The second step is focusing on the actual patients.   Alarms are never “one and done.” Even if settings are changed at a macro level, or with a shift in staff, the change in patient population will necessitate ongoing maintenance of alarms. The fact is 80 percent of alarms come from approximately 30 percent of the patient population in the unit, especially in critical care environments.

To move the needle in reducing overall noise as well as patient risk, a patient-centric approach to alarm management is necessary. That approach combines integration of real-time data targeting patients with the highest number of alarms with dashboards that feature histograms of patient trends and decision support tools that provide recommendations. 

Texas Children’s Hospital, one of the nation’s leading pediatric institutions, used both of these dashboard tools and a dedicated staff to meet their needs and achieved outstanding results: They met National Patient Safety Goals in six months, reduced time and alarm flood by 50 percent, and reduced alarm noise by 45 percent. They found that this allowed the nursing staff more time to spend on clinically relevant alarms and patient care. 

Providing Context with Alarms to Expedite Care and Intervention

The next step - adding context to the alarms that are sent through.

Alarms of course are vital to patient care.
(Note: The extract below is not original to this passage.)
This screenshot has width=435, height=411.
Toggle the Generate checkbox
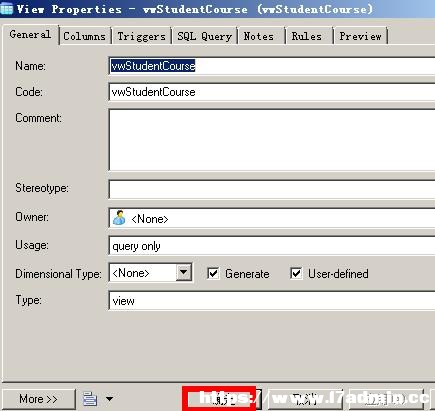pos(213,274)
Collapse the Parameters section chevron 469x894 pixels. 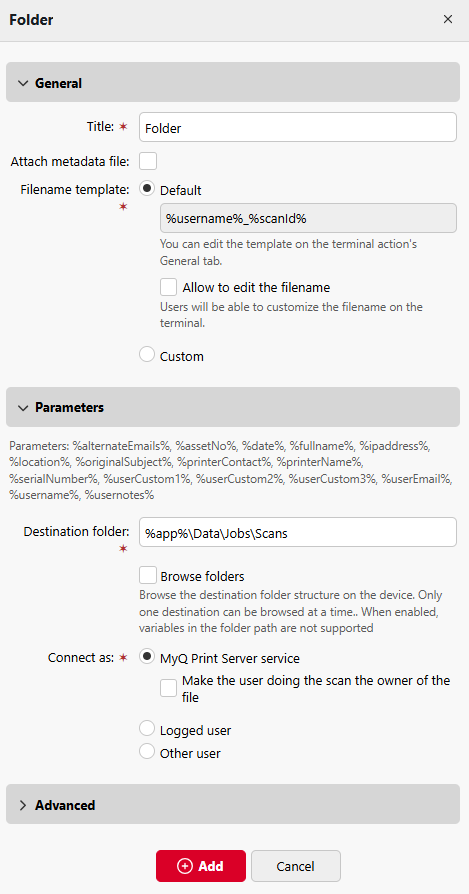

The challenge is that often there isn’t enough information to determine if the alert is critical or not and how critical it is.  Clinicians really need more context with the alert to expedite care and intervention. Specifically, they need to be able to view waveforms on their phones and not just a snippet in time, but the full context that led up to the alarm. 

To examine this further, some of the key elements of waveform integration with alarms to consider include:

  • link to full historical data so the clinician can scroll back to determine what led to the event;
  • the ability to pull in other waveform data to the trend from other devices as well as alarms, alarm limits, and EMR data such as labs and meds to better determine root cause;
  • the ability to link  from that trend to see real-time waveforms across connected devices to confirm the patient’s current risk state;
  • and then, the ability to share the trend data with their providers to expedite intervention.

Creating the Pathway for New, More Intelligent Alarms

Patient-centered alarm analytics and access to real-time and historical waveform data are the basic foundations of helping to reduce alarm noise, expedite care, and reduce patient risk.  The next phase is starting to add intelligence to alarms to make them more meaningful and get ahead of deterioration and risk.  

With the dawn of artificial intelligence (AI) and machine learning (ML) at our fingertips this new age is coming.  It starts with having all the data available, with having tools to manage and modify it, and with a solution that allows any new alarms to be infused back into the environment.  

Anything less than a complete approach only solves part of the problem.  Anything less than all the data in real-time, and the context needed to take action, is actually kind of alarming in and of itself… isn’t it?